* **Written exercise**:
Can you write out all the records below again, requests and viewport lines included, but shift every x and y value in the click coordinates up by 126? Leave the pictures out of your answer.

* **Stored records**:

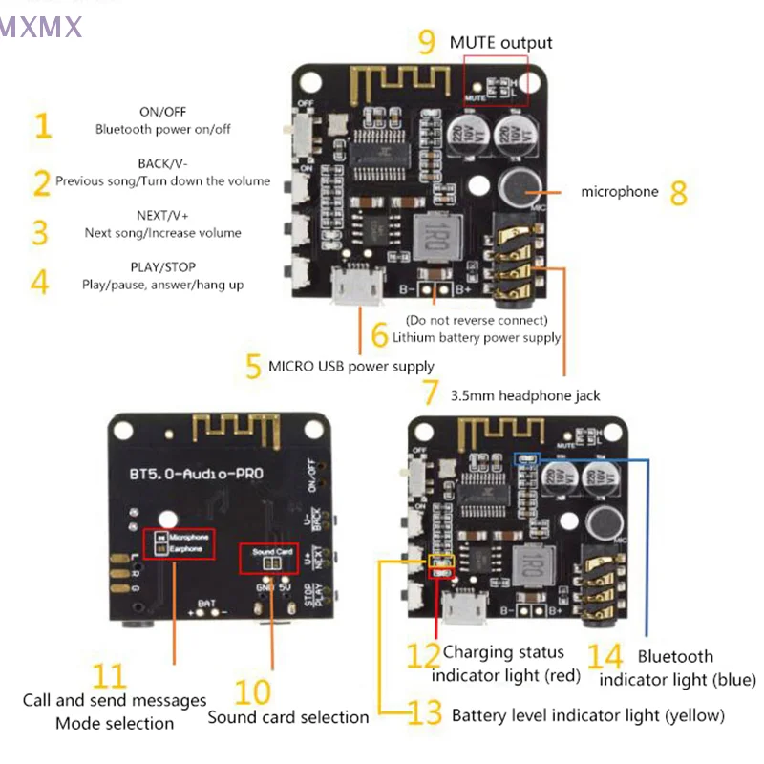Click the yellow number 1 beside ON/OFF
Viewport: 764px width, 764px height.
click(x=41, y=125)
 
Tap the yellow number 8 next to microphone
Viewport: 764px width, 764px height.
click(x=679, y=192)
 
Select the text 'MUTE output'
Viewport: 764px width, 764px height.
click(x=500, y=42)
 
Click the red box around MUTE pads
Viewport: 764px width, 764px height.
click(x=496, y=77)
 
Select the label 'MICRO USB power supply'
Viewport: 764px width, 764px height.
click(x=350, y=366)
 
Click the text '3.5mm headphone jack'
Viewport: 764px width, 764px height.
click(x=525, y=394)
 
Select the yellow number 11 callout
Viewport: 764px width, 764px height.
click(x=110, y=676)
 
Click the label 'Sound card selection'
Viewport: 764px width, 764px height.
click(x=287, y=716)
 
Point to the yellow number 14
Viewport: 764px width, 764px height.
click(x=605, y=657)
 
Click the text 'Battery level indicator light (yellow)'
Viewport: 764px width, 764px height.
click(x=587, y=715)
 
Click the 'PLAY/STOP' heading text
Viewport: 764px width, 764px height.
click(x=162, y=267)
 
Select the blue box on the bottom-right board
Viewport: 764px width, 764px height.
click(x=526, y=458)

* **Exercise result**:
Click the yellow number 1 beside ON/OFF
Viewport: 764px width, 764px height.
click(x=167, y=251)
 
Tap the yellow number 8 next to microphone
Viewport: 764px width, 764px height.
click(x=805, y=318)
 
Select the text 'MUTE output'
Viewport: 764px width, 764px height.
click(x=626, y=168)
 
Click the red box around MUTE pads
Viewport: 764px width, 764px height.
click(x=622, y=203)
 
Select the label 'MICRO USB power supply'
Viewport: 764px width, 764px height.
click(x=476, y=492)
 
Click the text '3.5mm headphone jack'
Viewport: 764px width, 764px height.
click(x=651, y=520)
 
Select the yellow number 11 callout
Viewport: 764px width, 764px height.
click(x=236, y=802)
 
Click the label 'Sound card selection'
Viewport: 764px width, 764px height.
click(x=413, y=842)
 
Point to the yellow number 14
Viewport: 764px width, 764px height.
click(x=731, y=783)
 
Click the text 'Battery level indicator light (yellow)'
Viewport: 764px width, 764px height.
click(x=713, y=841)
 
Click the 'PLAY/STOP' heading text
Viewport: 764px width, 764px height.
click(x=288, y=393)
 
Select the blue box on the bottom-right board
Viewport: 764px width, 764px height.
click(x=652, y=584)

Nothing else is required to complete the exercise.